La sentenza di II° grado - Al contrario, la Corte d’Appello, interpretando diversamente la norma, condanna gli imputati, i quali ricorrono successivamente in Cassazione, sostenendo un’erronea applicazione della legge. Successivamente, intervengono i giudici di legittimità, i quali sostengono che per applicare correttamente la disposizione occorre confrontare gli interessi che si fronteggiano. Ovvero, da un lato, l’interesse dello Stato a punire l’azione di favoreggiamento personale e, dall’altro lato, l’interesse, emergente nel caso specifico, dell’individuo. Siccome tale ultimo interesse risulti essere di “libertà” vale la regola della non punibilità.

La sentenza di III° grado – La sentenza della Corte di Cassazione si presenta su due livelli, uno per ciascun lavoratore imputato. Per quanto riguarda il primo lavoratore, i giudici della Cassazione applicano il criterio appena citato, ritenendo, sulla base del giudizio di appello, che egli abbia detto il falso per salvaguardare la propria libertà, potendo altrimenti essere incriminato per altro reato, come per esempio omissione di soccorso. Dunque, la disposizione di cui all’art. 384, c. 1, si applica e la decisione di II° grado è da considerare come falsa applicazione della norma. Per quanto concerne la situazione del secondo lavoratore, la situazione è più complessa, in quanto: da un lato, vi è l’interesse statuale a punire il favoreggiamento e, dall’altro lato, emerge l’interesse dell’individuo a “non dire il vero” per non perdere il posto di lavoro. A tal fine, la Cassazione s’interroga se l’interesse al lavoro ha un valore giuridico pari a quello che ha l’amministrazione della giustizia a non essere sviata.

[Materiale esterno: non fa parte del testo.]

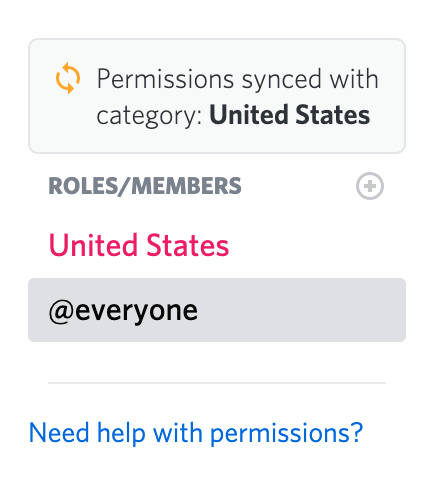Visit permissions help article link
Screen dimensions: 444x492
tap(196, 433)
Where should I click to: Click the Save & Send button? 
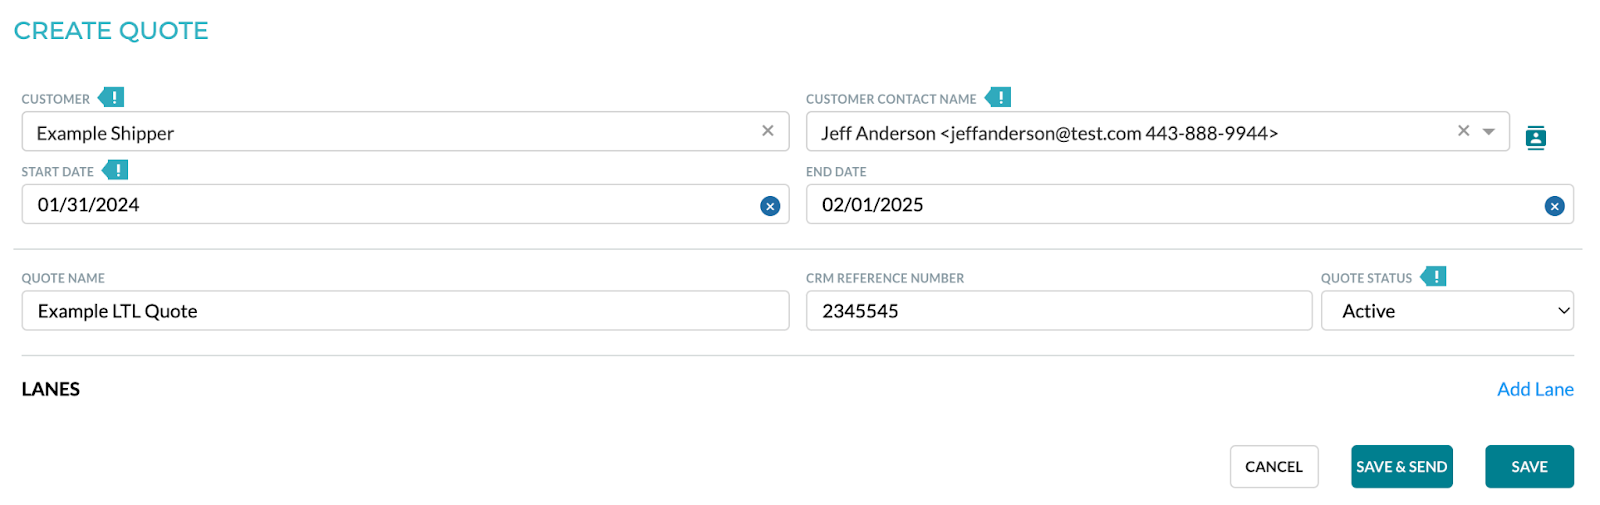pos(1401,467)
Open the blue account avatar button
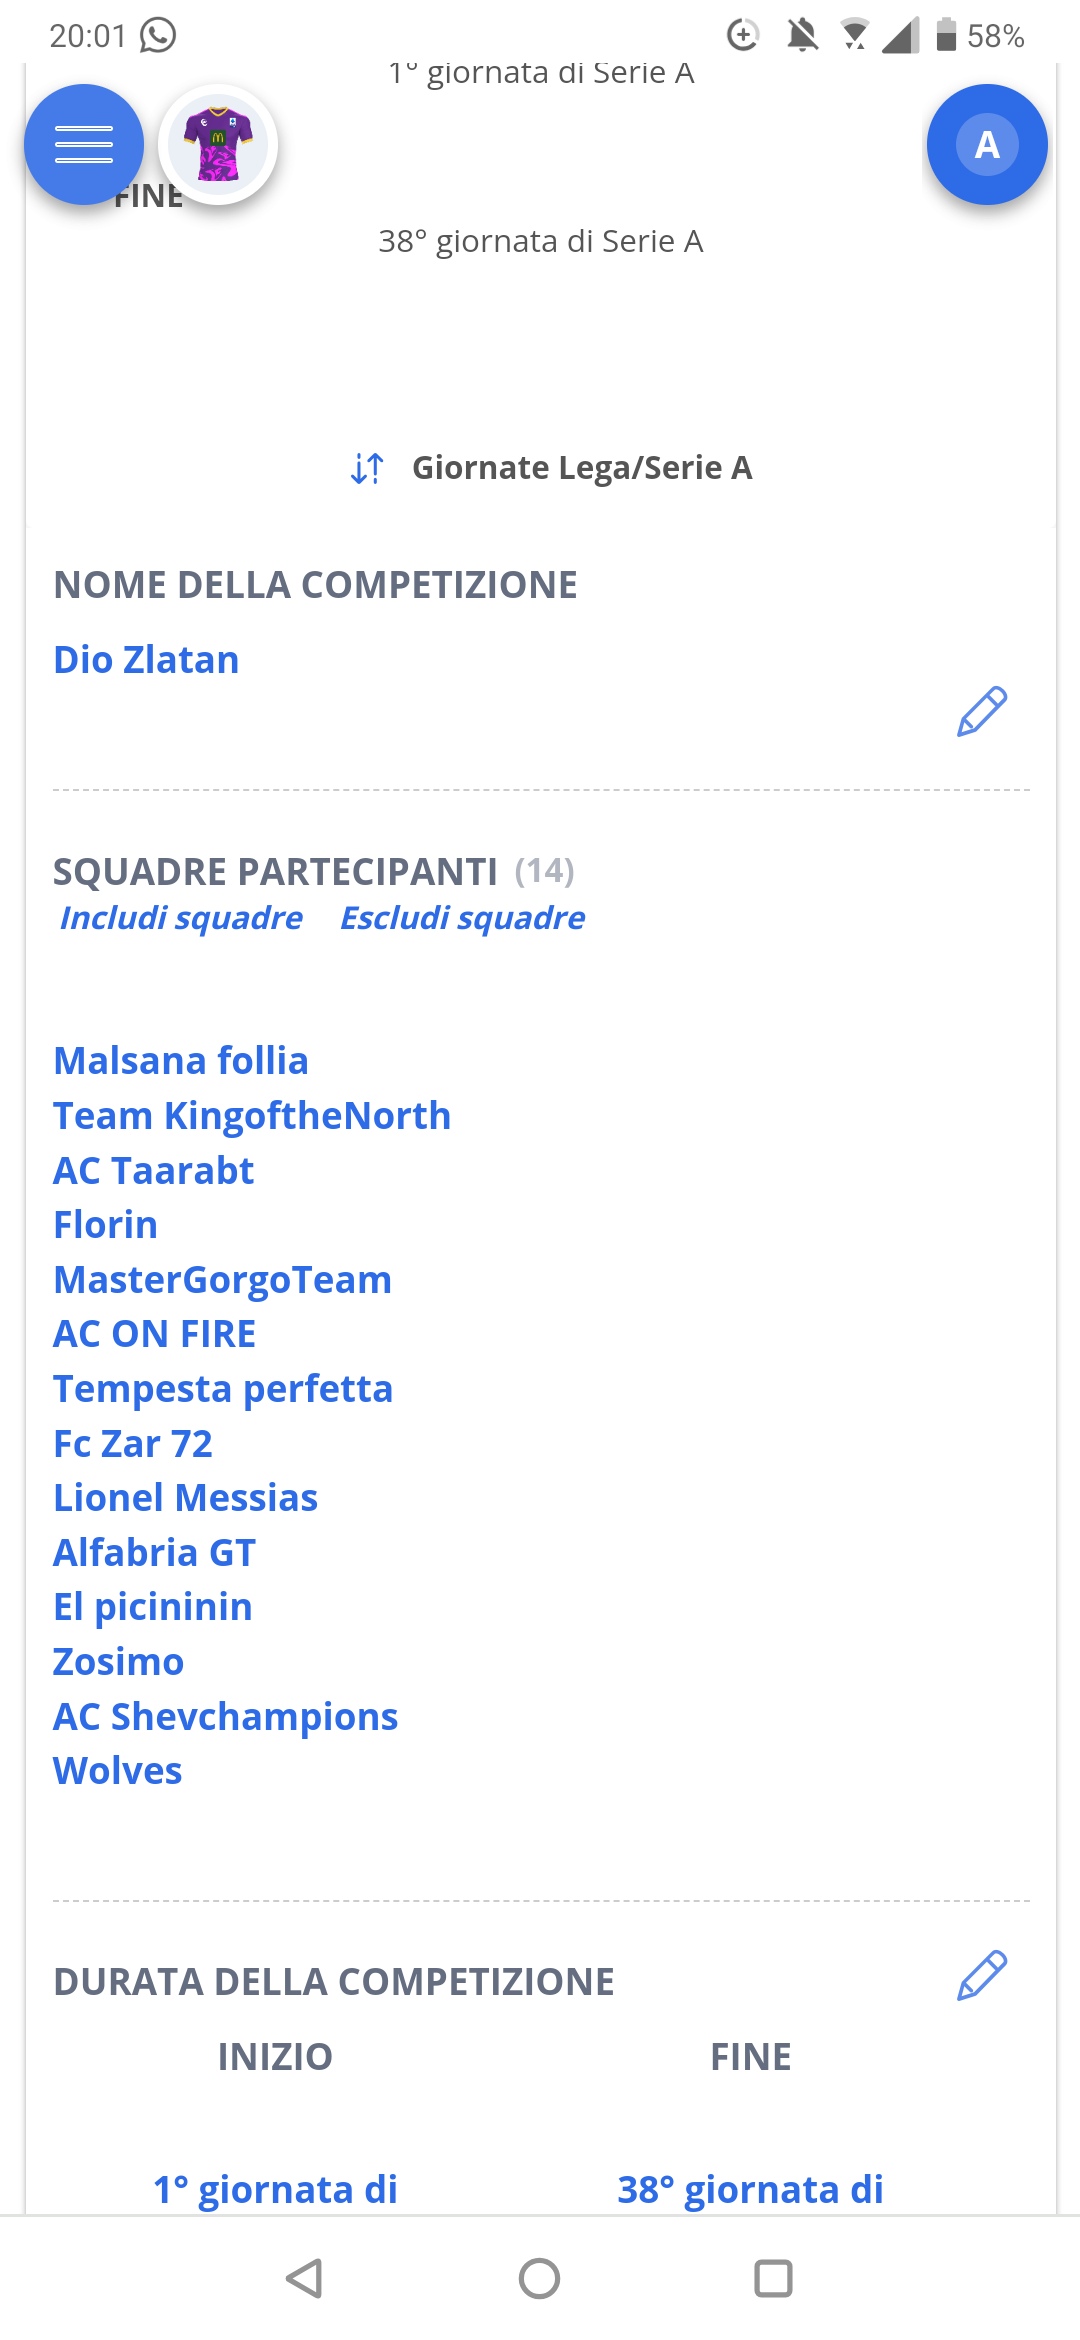Image resolution: width=1080 pixels, height=2340 pixels. tap(987, 145)
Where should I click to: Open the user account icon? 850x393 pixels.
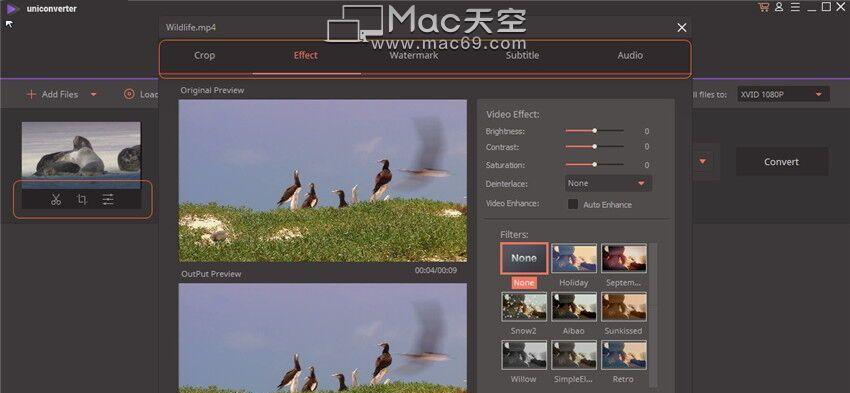[x=779, y=7]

Conclusioni – Per rispondere al quesito posto, innanzitutto, la Cassazione afferma che tale diritto va comunque valutato caso per caso dai giudici di merito, per valutare se il dire la verità avrebbe potuto o meno compromettere la situazione esistenziale e lavorativa del lavoratore. Al riguardo, i giudici della Cassazione rispondono in modo affermativo, in quanto il diritto al lavoro è fonte di esplicazione della “libertà” personale e, quindi, rientra nell’applicazione dell’articolo 384, c. 1. In definitiva, si deve far attenzione a non intendere la sentenza come un esempio a dire il falso, ma comprensione solo verso chi lo fa per salvaguardare, effettivamente, la propria libertà personale.